◆ INSTRUCTION:
Repeat the records verbatim, from the line with "Given: Open the Functions sidebar panel icon" through the end of the records.
________
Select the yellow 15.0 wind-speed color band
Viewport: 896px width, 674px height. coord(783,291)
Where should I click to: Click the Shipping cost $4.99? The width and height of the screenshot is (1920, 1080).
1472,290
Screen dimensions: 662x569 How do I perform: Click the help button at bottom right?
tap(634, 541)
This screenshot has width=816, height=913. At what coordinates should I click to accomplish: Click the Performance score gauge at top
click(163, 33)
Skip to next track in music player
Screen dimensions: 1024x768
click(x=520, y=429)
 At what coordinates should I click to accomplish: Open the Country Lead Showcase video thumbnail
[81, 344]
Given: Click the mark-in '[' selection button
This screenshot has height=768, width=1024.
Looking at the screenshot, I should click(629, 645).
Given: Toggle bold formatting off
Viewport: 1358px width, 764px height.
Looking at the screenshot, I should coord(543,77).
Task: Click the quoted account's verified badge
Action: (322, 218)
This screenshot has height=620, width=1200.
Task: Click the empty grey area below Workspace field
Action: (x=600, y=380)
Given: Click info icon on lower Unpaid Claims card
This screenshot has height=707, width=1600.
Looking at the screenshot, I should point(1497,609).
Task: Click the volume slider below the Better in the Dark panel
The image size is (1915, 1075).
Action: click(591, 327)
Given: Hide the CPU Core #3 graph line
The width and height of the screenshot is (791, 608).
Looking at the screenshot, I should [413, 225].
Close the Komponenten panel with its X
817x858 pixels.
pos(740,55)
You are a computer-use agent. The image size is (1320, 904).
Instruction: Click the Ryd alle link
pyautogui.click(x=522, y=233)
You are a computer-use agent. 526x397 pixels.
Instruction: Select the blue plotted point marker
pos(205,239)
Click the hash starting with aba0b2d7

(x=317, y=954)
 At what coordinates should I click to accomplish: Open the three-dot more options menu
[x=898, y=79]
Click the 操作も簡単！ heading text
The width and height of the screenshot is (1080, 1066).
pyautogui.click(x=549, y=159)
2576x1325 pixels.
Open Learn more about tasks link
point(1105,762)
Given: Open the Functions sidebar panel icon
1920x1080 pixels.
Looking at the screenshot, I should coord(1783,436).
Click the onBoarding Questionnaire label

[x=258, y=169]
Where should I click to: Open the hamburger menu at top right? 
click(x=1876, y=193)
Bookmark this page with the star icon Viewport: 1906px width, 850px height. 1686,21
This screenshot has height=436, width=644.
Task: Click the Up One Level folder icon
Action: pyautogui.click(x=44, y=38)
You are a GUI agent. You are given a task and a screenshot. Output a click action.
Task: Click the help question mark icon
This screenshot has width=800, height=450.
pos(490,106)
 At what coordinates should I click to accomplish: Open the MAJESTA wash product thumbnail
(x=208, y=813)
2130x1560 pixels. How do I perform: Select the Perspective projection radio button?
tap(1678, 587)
________
◆ RESPONSE:
Given: Open the Functions sidebar panel icon
1920x1080 pixels.
Looking at the screenshot, I should coord(1783,436).
Click the onBoarding Questionnaire label

[x=258, y=169]
Where should I click to: Open the hamburger menu at top right? 
click(x=1876, y=193)
Bookmark this page with the star icon Viewport: 1906px width, 850px height. 1686,21
This screenshot has height=436, width=644.
Task: Click the Up One Level folder icon
Action: pyautogui.click(x=44, y=38)
You are a GUI agent. You are given a task and a screenshot. Output a click action.
Task: Click the help question mark icon
This screenshot has width=800, height=450.
pos(490,106)
 At what coordinates should I click to accomplish: Open the MAJESTA wash product thumbnail
(x=208, y=813)
2130x1560 pixels. How do I perform: Select the Perspective projection radio button?
tap(1678, 587)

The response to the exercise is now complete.